[Written instruction]
Turn every line of the listing below into a Markdown table with the columns Row and Line, putting a row number in Row and the line's text in Line. Leave out blank lines.

Interface element records
········
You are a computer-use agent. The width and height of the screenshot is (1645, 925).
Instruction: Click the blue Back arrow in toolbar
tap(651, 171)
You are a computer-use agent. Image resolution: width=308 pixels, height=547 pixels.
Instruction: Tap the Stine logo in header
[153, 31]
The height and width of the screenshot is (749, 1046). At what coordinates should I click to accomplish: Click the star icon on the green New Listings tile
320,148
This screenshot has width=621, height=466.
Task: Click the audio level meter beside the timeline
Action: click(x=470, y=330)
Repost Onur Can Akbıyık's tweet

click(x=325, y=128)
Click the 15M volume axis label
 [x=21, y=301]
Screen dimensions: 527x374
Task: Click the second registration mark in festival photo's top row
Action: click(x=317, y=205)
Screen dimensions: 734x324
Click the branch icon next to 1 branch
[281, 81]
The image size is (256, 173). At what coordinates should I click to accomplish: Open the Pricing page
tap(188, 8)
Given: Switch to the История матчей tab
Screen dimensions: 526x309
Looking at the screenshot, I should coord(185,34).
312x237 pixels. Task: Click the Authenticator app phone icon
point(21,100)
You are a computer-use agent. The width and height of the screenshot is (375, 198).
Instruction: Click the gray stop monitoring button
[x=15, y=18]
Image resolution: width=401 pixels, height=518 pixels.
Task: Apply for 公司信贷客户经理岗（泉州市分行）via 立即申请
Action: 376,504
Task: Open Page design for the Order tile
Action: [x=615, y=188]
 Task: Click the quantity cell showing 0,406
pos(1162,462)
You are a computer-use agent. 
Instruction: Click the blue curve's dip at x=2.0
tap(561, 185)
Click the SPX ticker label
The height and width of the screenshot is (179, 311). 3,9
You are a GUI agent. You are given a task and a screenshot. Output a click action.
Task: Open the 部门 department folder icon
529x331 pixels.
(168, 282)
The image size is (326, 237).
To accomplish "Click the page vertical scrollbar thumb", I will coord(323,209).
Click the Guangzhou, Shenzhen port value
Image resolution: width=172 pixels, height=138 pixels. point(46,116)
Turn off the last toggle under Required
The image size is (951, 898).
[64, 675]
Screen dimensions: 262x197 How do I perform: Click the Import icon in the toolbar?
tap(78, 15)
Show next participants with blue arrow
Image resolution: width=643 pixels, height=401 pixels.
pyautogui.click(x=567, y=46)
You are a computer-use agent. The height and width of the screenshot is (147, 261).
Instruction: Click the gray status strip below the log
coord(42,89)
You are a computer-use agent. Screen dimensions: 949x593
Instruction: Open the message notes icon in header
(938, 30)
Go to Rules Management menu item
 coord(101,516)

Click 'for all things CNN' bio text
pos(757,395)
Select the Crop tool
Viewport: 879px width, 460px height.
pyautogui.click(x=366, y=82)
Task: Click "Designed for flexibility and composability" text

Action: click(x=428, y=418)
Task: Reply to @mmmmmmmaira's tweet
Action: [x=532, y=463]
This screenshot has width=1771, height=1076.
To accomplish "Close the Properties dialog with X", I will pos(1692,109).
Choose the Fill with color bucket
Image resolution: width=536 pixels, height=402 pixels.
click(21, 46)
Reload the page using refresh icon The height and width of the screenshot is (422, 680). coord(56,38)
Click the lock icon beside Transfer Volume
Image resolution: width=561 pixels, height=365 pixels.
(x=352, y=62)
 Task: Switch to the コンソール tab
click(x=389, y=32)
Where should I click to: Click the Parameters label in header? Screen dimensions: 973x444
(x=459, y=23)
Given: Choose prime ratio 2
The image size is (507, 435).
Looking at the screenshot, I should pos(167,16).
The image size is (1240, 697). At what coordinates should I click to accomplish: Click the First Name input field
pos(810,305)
········
[Reply]
| Row | Line |
|---|---|
| 1 | You are a computer-use agent. The width and height of the screenshot is (1645, 925). |
| 2 | Instruction: Click the blue Back arrow in toolbar |
| 3 | tap(651, 171) |
| 4 | You are a computer-use agent. Image resolution: width=308 pixels, height=547 pixels. |
| 5 | Instruction: Tap the Stine logo in header |
| 6 | [153, 31] |
| 7 | The height and width of the screenshot is (749, 1046). At what coordinates should I click to accomplish: Click the star icon on the green New Listings tile |
| 8 | 320,148 |
| 9 | This screenshot has width=621, height=466. |
| 10 | Task: Click the audio level meter beside the timeline |
| 11 | Action: click(x=470, y=330) |
| 12 | Repost Onur Can Akbıyık's tweet |
| 13 | click(x=325, y=128) |
| 14 | Click the 15M volume axis label |
| 15 |  [x=21, y=301] |
| 16 | Screen dimensions: 527x374 |
| 17 | Task: Click the second registration mark in festival photo's top row |
| 18 | Action: click(x=317, y=205) |
| 19 | Screen dimensions: 734x324 |
| 20 | Click the branch icon next to 1 branch |
| 21 | [281, 81] |
| 22 | The image size is (256, 173). At what coordinates should I click to accomplish: Open the Pricing page |
| 23 | tap(188, 8) |
| 24 | Given: Switch to the История матчей tab |
| 25 | Screen dimensions: 526x309 |
| 26 | Looking at the screenshot, I should coord(185,34). |
| 27 | 312x237 pixels. Task: Click the Authenticator app phone icon |
| 28 | point(21,100) |
| 29 | You are a computer-use agent. The width and height of the screenshot is (375, 198). |
| 30 | Instruction: Click the gray stop monitoring button |
| 31 | [x=15, y=18] |
| 32 | Image resolution: width=401 pixels, height=518 pixels. |
| 33 | Task: Apply for 公司信贷客户经理岗（泉州市分行）via 立即申请 |
| 34 | Action: 376,504 |
| 35 | Task: Open Page design for the Order tile |
| 36 | Action: [x=615, y=188] |
| 37 |  Task: Click the quantity cell showing 0,406 |
| 38 | pos(1162,462) |
| 39 | You are a computer-use agent.  |
| 40 | Instruction: Click the blue curve's dip at x=2.0 |
| 41 | tap(561, 185) |
| 42 | Click the SPX ticker label |
| 43 | The height and width of the screenshot is (179, 311). 3,9 |
| 44 | You are a GUI agent. You are given a task and a screenshot. Output a click action. |
| 45 | Task: Open the 部门 department folder icon |
| 46 | 529x331 pixels. |
| 47 | (168, 282) |
| 48 | The image size is (326, 237). |
| 49 | To accomplish "Click the page vertical scrollbar thumb", I will coord(323,209). |
| 50 | Click the Guangzhou, Shenzhen port value |
| 51 | Image resolution: width=172 pixels, height=138 pixels. point(46,116) |
| 52 | Turn off the last toggle under Required |
| 53 | The image size is (951, 898). |
| 54 | [64, 675] |
| 55 | Screen dimensions: 262x197 How do I perform: Click the Import icon in the toolbar? |
| 56 | tap(78, 15) |
| 57 | Show next participants with blue arrow |
| 58 | Image resolution: width=643 pixels, height=401 pixels. |
| 59 | pyautogui.click(x=567, y=46) |
| 60 | You are a computer-use agent. The height and width of the screenshot is (147, 261). |
| 61 | Instruction: Click the gray status strip below the log |
| 62 | coord(42,89) |
| 63 | You are a computer-use agent. Screen dimensions: 949x593 |
| 64 | Instruction: Open the message notes icon in header |
| 65 | (938, 30) |
| 66 | Go to Rules Management menu item |
| 67 |  coord(101,516) |
| 68 | Click 'for all things CNN' bio text |
| 69 | pos(757,395) |
| 70 | Select the Crop tool |
| 71 | Viewport: 879px width, 460px height. |
| 72 | pyautogui.click(x=366, y=82) |
| 73 | Task: Click "Designed for flexibility and composability" text |
| 74 | Action: click(x=428, y=418) |
| 75 | Task: Reply to @mmmmmmmaira's tweet |
| 76 | Action: [x=532, y=463] |
| 77 | This screenshot has width=1771, height=1076. |
| 78 | To accomplish "Close the Properties dialog with X", I will pos(1692,109). |
| 79 | Choose the Fill with color bucket |
| 80 | Image resolution: width=536 pixels, height=402 pixels. |
| 81 | click(21, 46) |
| 82 | Reload the page using refresh icon The height and width of the screenshot is (422, 680). coord(56,38) |
| 83 | Click the lock icon beside Transfer Volume |
| 84 | Image resolution: width=561 pixels, height=365 pixels. |
| 85 | (x=352, y=62) |
| 86 |  Task: Switch to the コンソール tab |
| 87 | click(x=389, y=32) |
| 88 | Where should I click to: Click the Parameters label in header? Screen dimensions: 973x444 |
| 89 | (x=459, y=23) |
| 90 | Given: Choose prime ratio 2 |
| 91 | The image size is (507, 435). |
| 92 | Looking at the screenshot, I should pos(167,16). |
| 93 | The image size is (1240, 697). At what coordinates should I click to accomplish: Click the First Name input field |
| 94 | pos(810,305) |